高校演劇祭の審査員を務めることもある劇作家・演出家の平田オリザさんが、自身のラジオ番組『平田オリザの舞台は但馬』(ラジオ関西)で、ゲストとともに、高校演劇の現状などを語った。

 11月には毎年、各都道府県で高校演劇の地区大会が開かれている。

 番組ゲストの「兵庫県高等学校総合文化祭 演劇部門発表会 実行委員長」の四宮豊さんは「自分たちの身の回りの閉そく感を音の力・光の力を借りて、他者になりきることで自己表現できるのが演劇。コロナ禍の1年は(高校生の)彼らにとって、『日常の喪失』を考えるきっかけになった」と今回の兵庫県大会を振り返った。さらに「演劇は出演だけでなく、脚本、音楽、照明など各自の『こだわり』を生かすことができる。作り上げたことが自信にもつながっている。授業の時にはおとなしい子も自分の領分で能力を発揮している姿をみると顧問冥利に尽きる」と語り、教育現場における演劇の役割も訴えた。

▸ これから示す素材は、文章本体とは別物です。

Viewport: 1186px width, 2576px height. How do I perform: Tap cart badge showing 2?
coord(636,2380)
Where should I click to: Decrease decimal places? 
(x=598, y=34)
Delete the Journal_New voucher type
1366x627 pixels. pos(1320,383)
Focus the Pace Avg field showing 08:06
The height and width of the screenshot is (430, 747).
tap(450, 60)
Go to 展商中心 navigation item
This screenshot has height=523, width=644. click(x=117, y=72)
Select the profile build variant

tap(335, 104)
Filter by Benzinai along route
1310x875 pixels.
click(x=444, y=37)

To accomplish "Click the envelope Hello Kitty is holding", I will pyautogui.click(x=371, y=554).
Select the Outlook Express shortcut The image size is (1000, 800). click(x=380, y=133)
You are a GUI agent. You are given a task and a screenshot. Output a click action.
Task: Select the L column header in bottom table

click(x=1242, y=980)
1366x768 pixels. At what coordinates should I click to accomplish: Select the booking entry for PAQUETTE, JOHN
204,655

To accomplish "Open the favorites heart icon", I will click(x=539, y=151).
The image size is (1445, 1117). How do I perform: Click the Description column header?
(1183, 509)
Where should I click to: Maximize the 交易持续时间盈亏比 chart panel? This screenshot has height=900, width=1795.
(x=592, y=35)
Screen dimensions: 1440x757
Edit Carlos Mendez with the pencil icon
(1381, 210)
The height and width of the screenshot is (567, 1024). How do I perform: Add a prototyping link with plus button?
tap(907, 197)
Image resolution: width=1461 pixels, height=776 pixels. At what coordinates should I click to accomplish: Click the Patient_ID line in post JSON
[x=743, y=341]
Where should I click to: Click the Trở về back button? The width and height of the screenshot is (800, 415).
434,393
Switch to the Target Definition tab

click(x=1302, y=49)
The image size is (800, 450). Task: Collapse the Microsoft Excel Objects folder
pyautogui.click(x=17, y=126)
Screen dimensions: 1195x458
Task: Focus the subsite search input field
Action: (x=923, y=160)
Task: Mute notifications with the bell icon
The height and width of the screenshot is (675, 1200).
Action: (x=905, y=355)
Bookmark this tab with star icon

兵庫県高等学校総合文化祭 演劇部門発表会実行委員長 四宮豊さん
兵庫県高等学校総合文化祭 演劇部門発表会実行委員長 四宮豊さん

 一方で、「審査員も大変なんですよ。(賞などを)選ばないといけないから……」とこぼすのは、平田さん。

「女優の黒木華さんは高校演劇名門校の出身。ほかの学年はブロック大会、全国大会に出場するも、彼女の代だけ地区大会止まりだったらしく、僕が選んだわけではないのに、彼女は審査員に対してものすごい憎しみを持っている(笑)。『どうやって選んでるんですか!』って食ってかかられたことがあるんですよ」というエピソードも披露した。

 それでも、「(高校演劇は)負けるのが悔しいだけじゃないんですよ。(選ばれると)次の大会に進むことができる。もう1回出たいんですよ、先輩たちと。これができなくなるのが本当にかわいそう」と生徒らの心情を慮った。